--- Data for processing ---

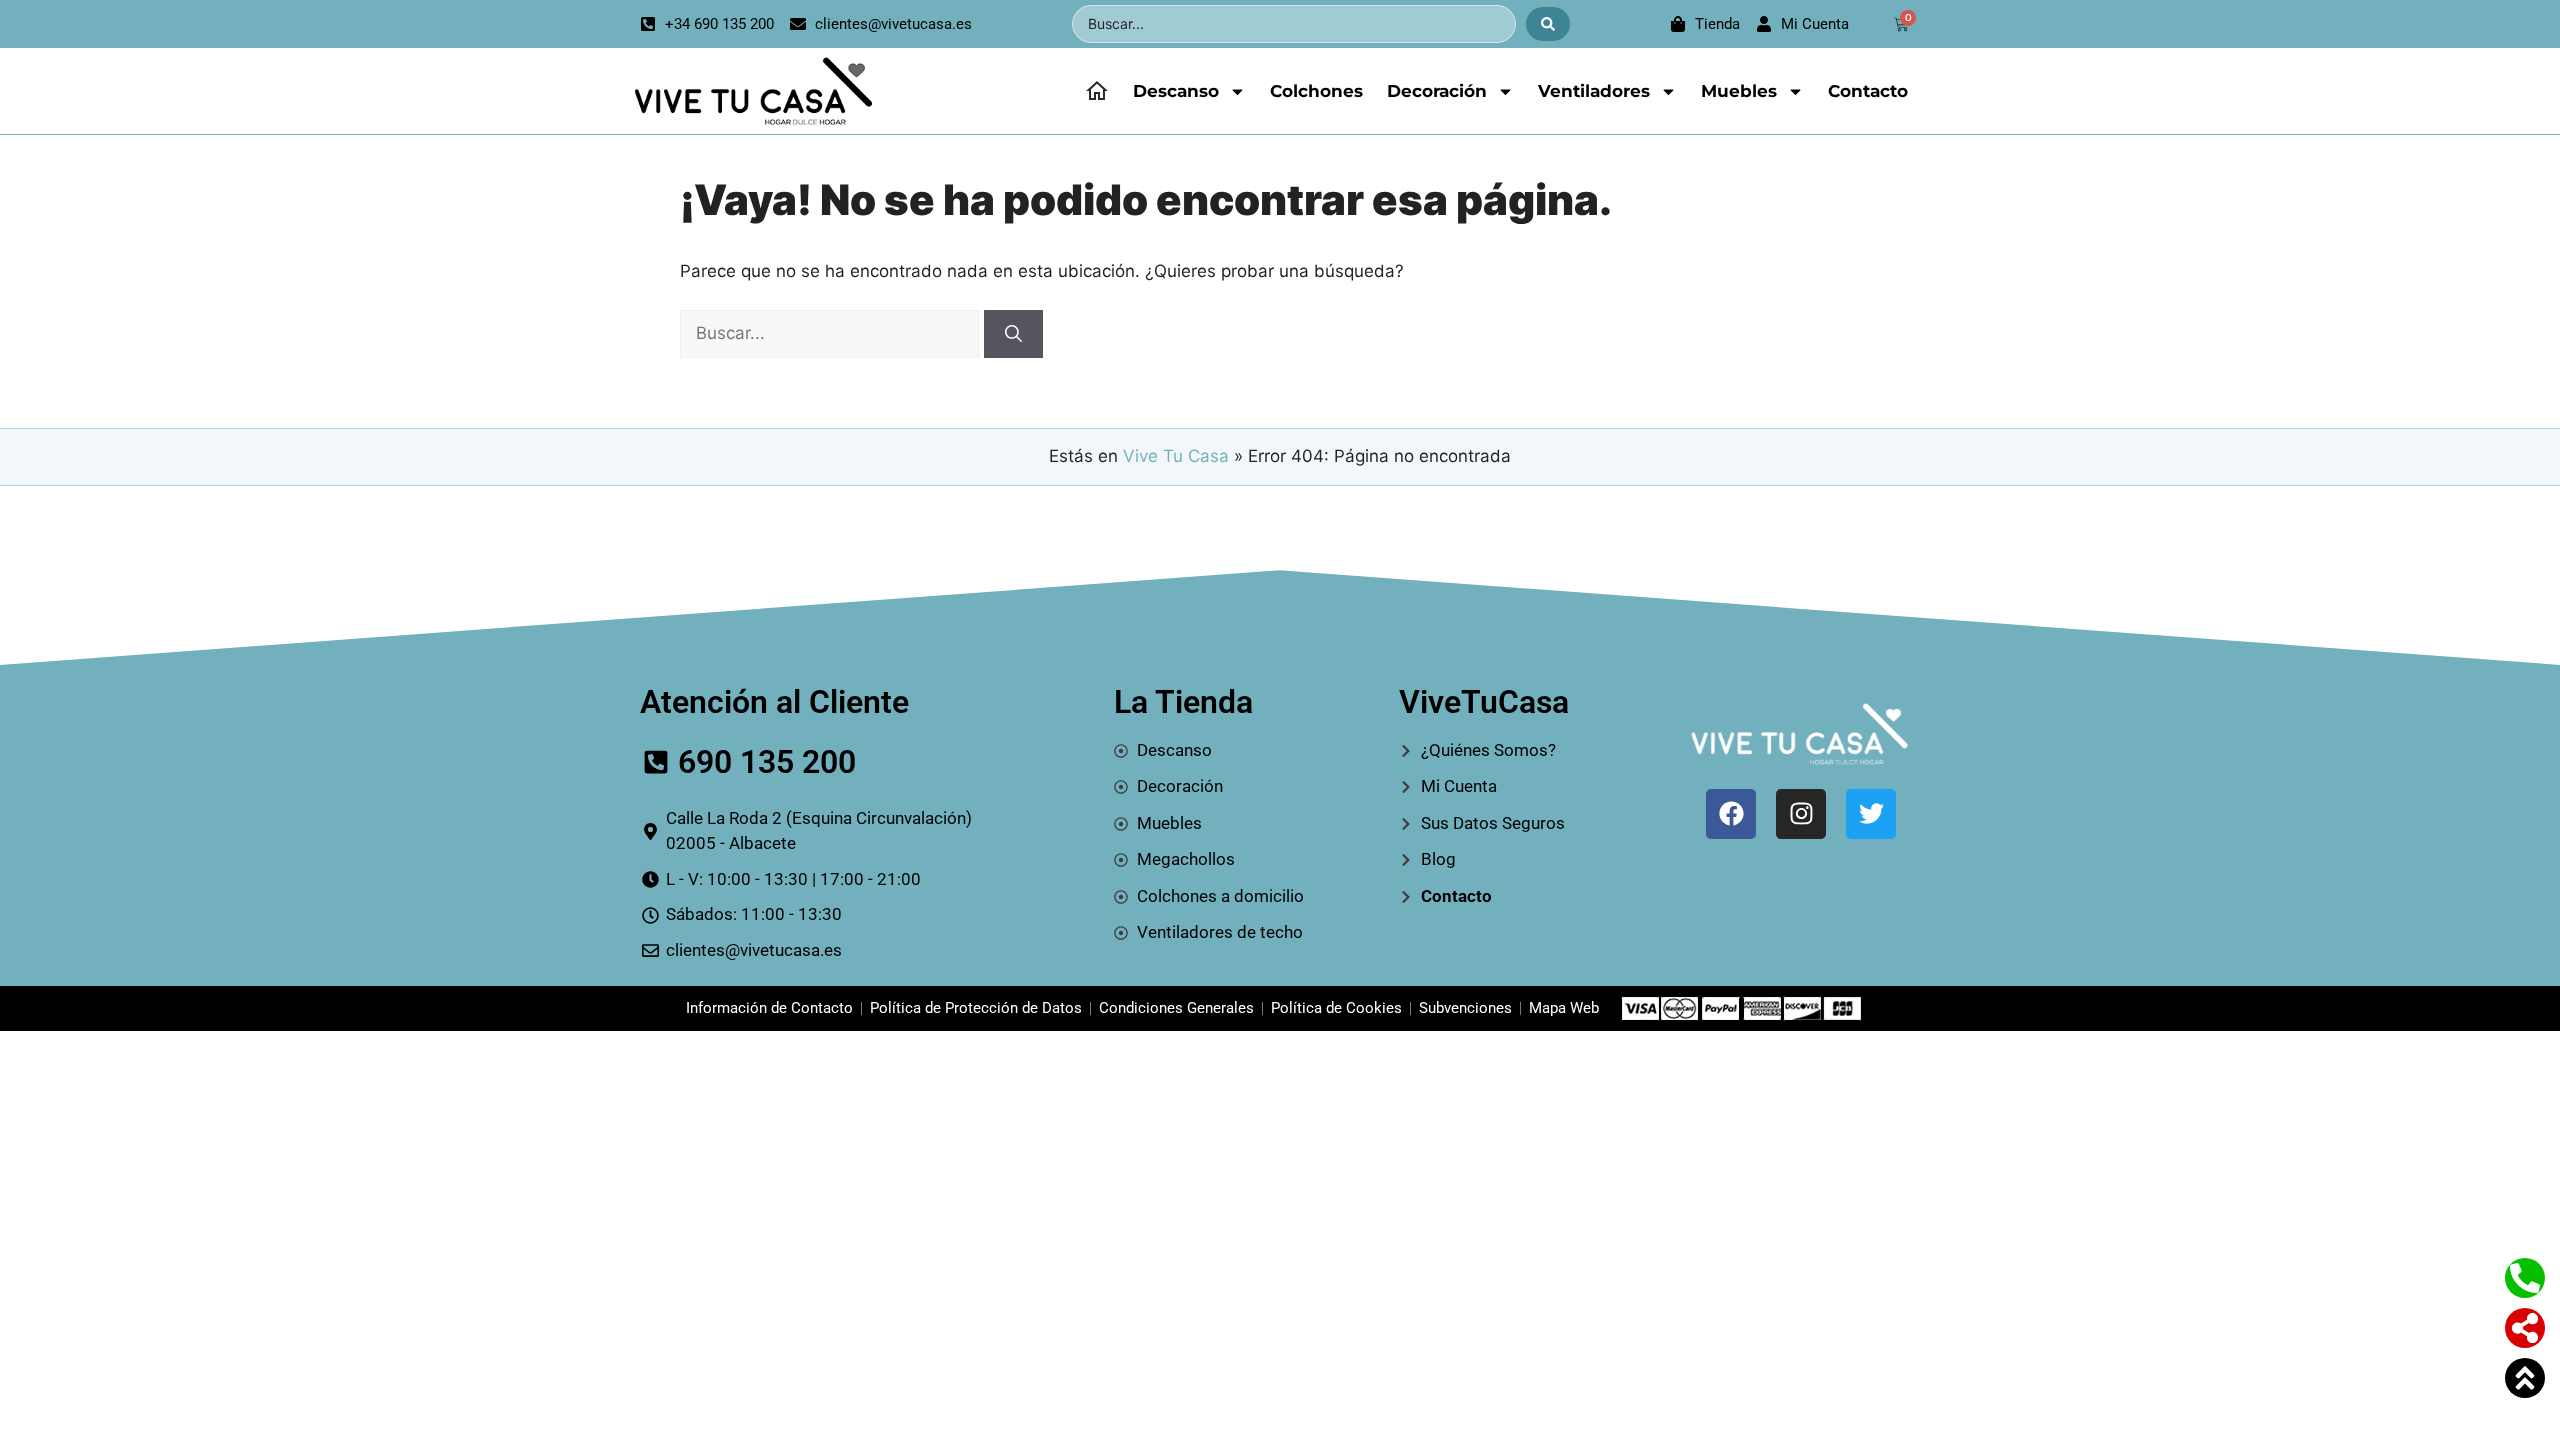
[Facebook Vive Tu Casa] (1731, 814)
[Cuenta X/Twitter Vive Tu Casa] (1871, 814)
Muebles (1739, 91)
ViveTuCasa (1484, 702)
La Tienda (1183, 702)
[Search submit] (1548, 24)
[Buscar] (1013, 334)
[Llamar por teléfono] (2525, 1278)
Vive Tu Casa (1176, 456)
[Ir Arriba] (2525, 1378)
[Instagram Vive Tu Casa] (1801, 814)
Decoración (1437, 91)
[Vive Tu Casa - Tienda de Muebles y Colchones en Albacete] (750, 91)
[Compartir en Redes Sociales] (2525, 1328)
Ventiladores (1594, 91)
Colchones (1316, 91)
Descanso (1176, 91)
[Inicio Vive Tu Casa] (1097, 91)
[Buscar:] (832, 333)
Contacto (1868, 91)
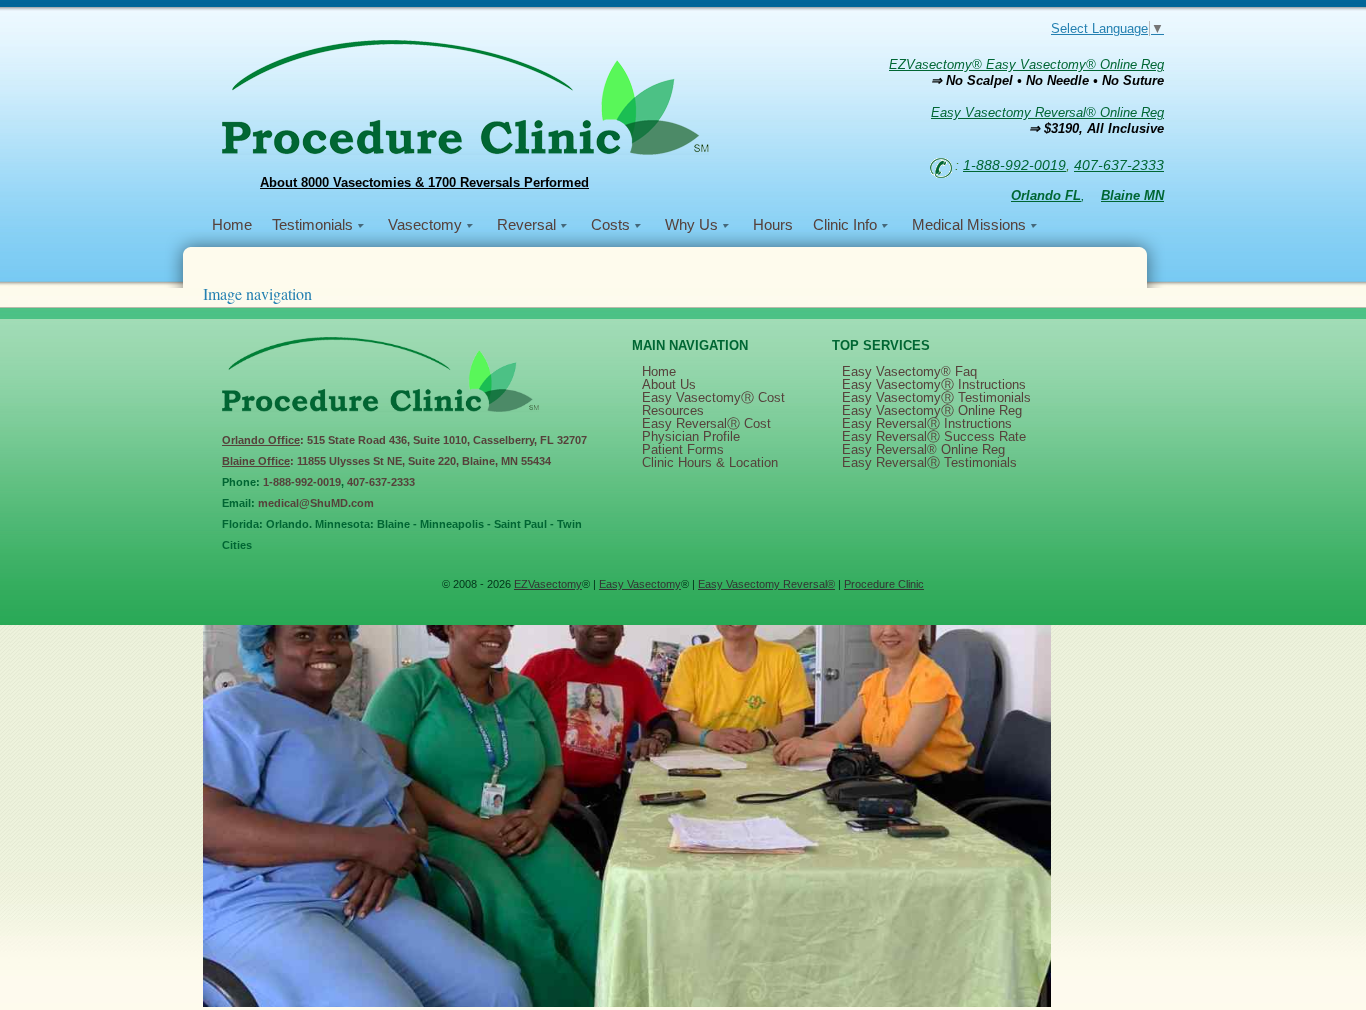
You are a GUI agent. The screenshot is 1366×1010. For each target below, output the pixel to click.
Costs (610, 224)
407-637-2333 (1119, 165)
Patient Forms (683, 449)
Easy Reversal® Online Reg (923, 449)
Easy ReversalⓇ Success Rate (934, 436)
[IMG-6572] (627, 1002)
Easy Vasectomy (640, 584)
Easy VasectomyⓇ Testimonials (936, 397)
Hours (773, 224)
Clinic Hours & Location (710, 462)
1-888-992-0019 (1014, 165)
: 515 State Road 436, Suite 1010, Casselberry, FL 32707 (404, 440)
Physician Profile (691, 436)
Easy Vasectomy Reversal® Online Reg (1047, 112)
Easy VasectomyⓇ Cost (713, 397)
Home (232, 224)
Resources (673, 410)
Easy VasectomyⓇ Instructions (934, 384)
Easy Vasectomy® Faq (909, 371)
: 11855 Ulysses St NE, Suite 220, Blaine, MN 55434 (386, 461)
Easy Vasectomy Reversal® (766, 584)
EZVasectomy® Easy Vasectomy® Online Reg (1026, 64)
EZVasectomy (548, 584)
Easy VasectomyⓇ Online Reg (932, 410)
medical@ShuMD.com (316, 503)
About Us (669, 384)
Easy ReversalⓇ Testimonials (929, 462)
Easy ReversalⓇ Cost (706, 423)
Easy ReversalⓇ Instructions (927, 423)
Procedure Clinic (884, 584)
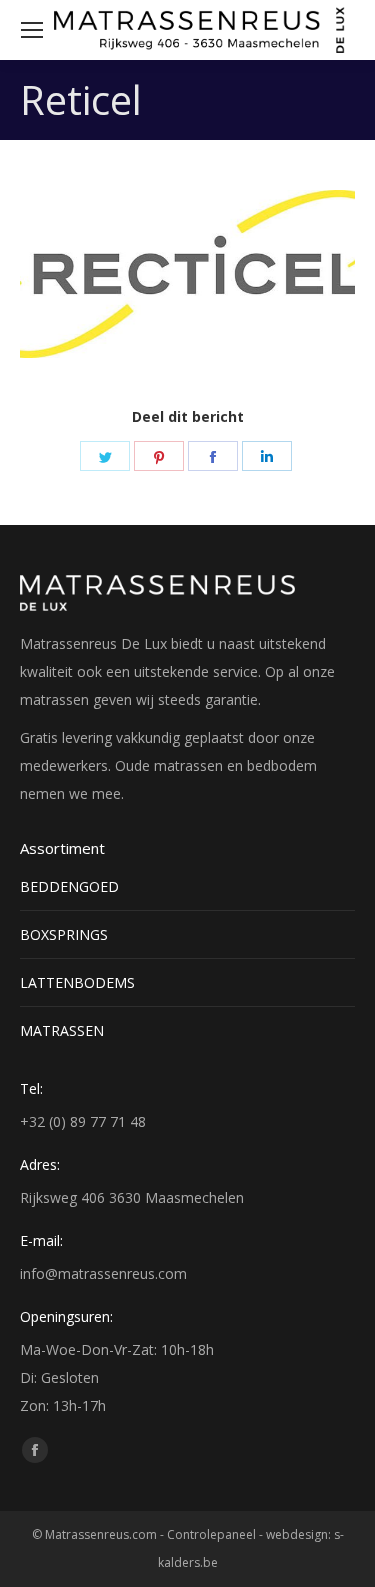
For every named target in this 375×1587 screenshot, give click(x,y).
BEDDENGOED (69, 886)
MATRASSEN (62, 1030)
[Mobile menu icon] (32, 30)
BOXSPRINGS (64, 934)
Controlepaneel (211, 1534)
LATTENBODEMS (77, 982)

---

Exactly as written, restate all of the data, leaving out the images.

[Facebook Vive Tu Casa] (1731, 814)
[Cuenta X/Twitter Vive Tu Casa] (1871, 814)
Muebles (1739, 91)
ViveTuCasa (1484, 702)
La Tienda (1183, 702)
[Search submit] (1548, 24)
[Buscar] (1013, 334)
[Llamar por teléfono] (2525, 1278)
Vive Tu Casa (1176, 456)
[Ir Arriba] (2525, 1378)
[Instagram Vive Tu Casa] (1801, 814)
Decoración (1437, 91)
[Vive Tu Casa - Tienda de Muebles y Colchones en Albacete] (750, 91)
[Compartir en Redes Sociales] (2525, 1328)
Ventiladores (1594, 91)
Colchones (1316, 91)
Descanso (1176, 91)
[Inicio Vive Tu Casa] (1097, 91)
[Buscar:] (832, 333)
Contacto (1868, 91)
You are a GUI agent. The screenshot is 1366×1010. For each target below, output the pixel to click.
Costs (610, 224)
407-637-2333 (1119, 165)
Patient Forms (683, 449)
Easy Reversal® Online Reg (923, 449)
Easy ReversalⓇ Success Rate (934, 436)
[IMG-6572] (627, 1002)
Easy Vasectomy (640, 584)
Easy VasectomyⓇ Testimonials (936, 397)
Hours (773, 224)
Clinic Hours & Location (710, 462)
1-888-992-0019 (1014, 165)
: 515 State Road 436, Suite 1010, Casselberry, FL 32707 (404, 440)
Physician Profile (691, 436)
Easy Vasectomy Reversal® Online Reg (1047, 112)
Easy VasectomyⓇ Cost (713, 397)
Home (232, 224)
Resources (673, 410)
Easy VasectomyⓇ Instructions (934, 384)
Easy Vasectomy® Faq (909, 371)
: 11855 Ulysses St NE, Suite 220, Blaine, MN 55434 (386, 461)
Easy Vasectomy Reversal® (766, 584)
EZVasectomy® Easy Vasectomy® Online Reg (1026, 64)
EZVasectomy (548, 584)
Easy VasectomyⓇ Online Reg (932, 410)
medical@ShuMD.com (316, 503)
About Us (669, 384)
Easy ReversalⓇ Testimonials (929, 462)
Easy ReversalⓇ Cost (706, 423)
Easy ReversalⓇ Instructions (927, 423)
Procedure Clinic (884, 584)
For every named target in this 375×1587 screenshot, give click(x,y).
BEDDENGOED (69, 886)
MATRASSEN (62, 1030)
[Mobile menu icon] (32, 30)
BOXSPRINGS (64, 934)
Controlepaneel (211, 1534)
LATTENBODEMS (77, 982)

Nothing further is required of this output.